Offhand anyone know what the red arrow is? I assume its just a harmless worm of some kind.

http://i18.photobucket.com/albums/b124/JoelEspinoza/PICT0214.jpg

Ace25
04-03-2012, 08:38 PM
Almost all nudibranchs end up being bad in an aquarium setting. The one in your picture looks particularly nasty, seen plenty that looked just like that and were zoanthid eating nudis. The one in the picture is usually as big as they get.

Ya, red arrow looks like a harmless worm/feather duster.

joelespinoza
04-04-2012, 11:45 AM
Almost all nudibranchs end up being bad in an aquarium setting. The one in your picture looks particularly nasty, seen plenty that looked just like that and were zoanthid eating nudis. The one in the picture is usually as big as they get.

Ya, red arrow looks like a harmless worm/feather duster.

I have yet to see any around my zoanthids or xenias, however my zoanthids have not ever really thrived since I put them in this tank. I have been hoping my new light will help, however maybe something more sinister is at play.

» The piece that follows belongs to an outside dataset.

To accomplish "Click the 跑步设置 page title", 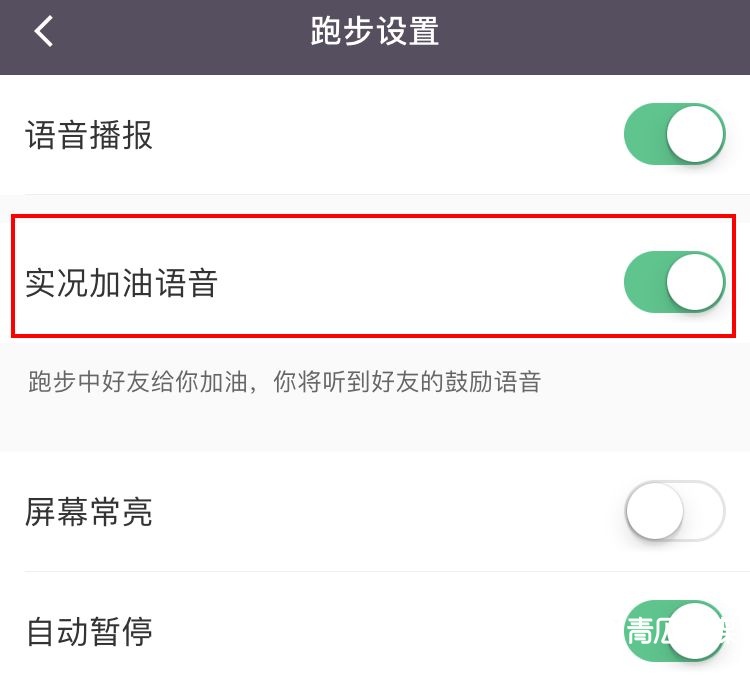I will coord(375,32).
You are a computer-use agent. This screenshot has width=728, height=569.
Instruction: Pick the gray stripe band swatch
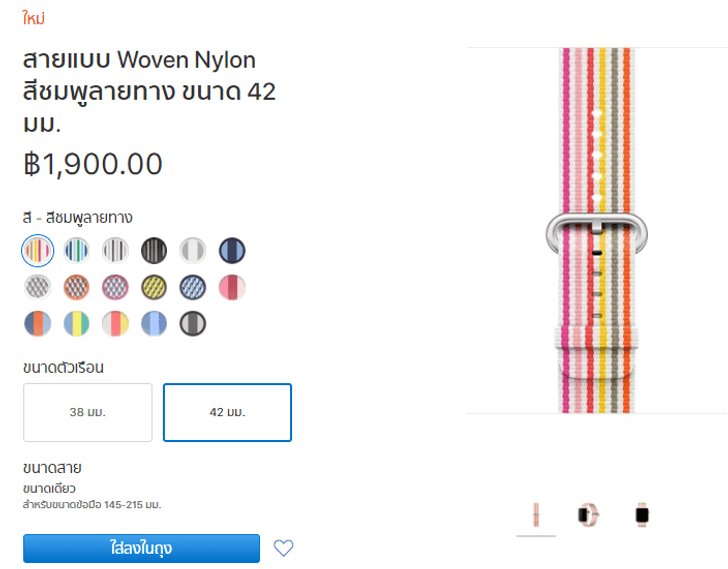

Any thoughts on how to get rid of the little guys?

Ace25
04-04-2012, 03:18 PM
When I worked at a LFS I would have to pull out zoa frags and dip them in revive to get the nudibranchs off. Honestly, I have no idea how to rid them 100% INSIDE a tank. Normal flatworms have "flatworm exit" that will get rid of those pests, and red bugs have "interceptor", both I have used with great success in a coral tank, but I don't know of any methods that is 100% effective against nudibranchs, just lots of "band aids" like finding small wrasses that may eat them, like a 6 line wrasse, but that is no way guaranteed it will work. Only method I use for "in tank" is a pair of tweezers and grab them as I see them, but the bad part is they lay lots of eggs so that isn't a solution to the problem, just a little something that can help. IF they are zoanthid eating nudibranchs they become very hard to see because when they eat zoas, they take the color from the zoas and incorporate the color into their bodies so the nudibranchs become camouflaged in with the zoanthids.

joelespinoza
04-04-2012, 03:31 PM
I have read a couple places now that flatworm exit will kill nudibranchs, although apparently not their eggs.

http://www.practicalcoralfarming.com/zoonudis.html

http://www.bluezooaquatics.com/resources.asp?show=15

joelespinoza
04-05-2012, 10:32 AM
You were absolutely right, they were clearly eating my zoanthids. Thanks a ton for the heads up.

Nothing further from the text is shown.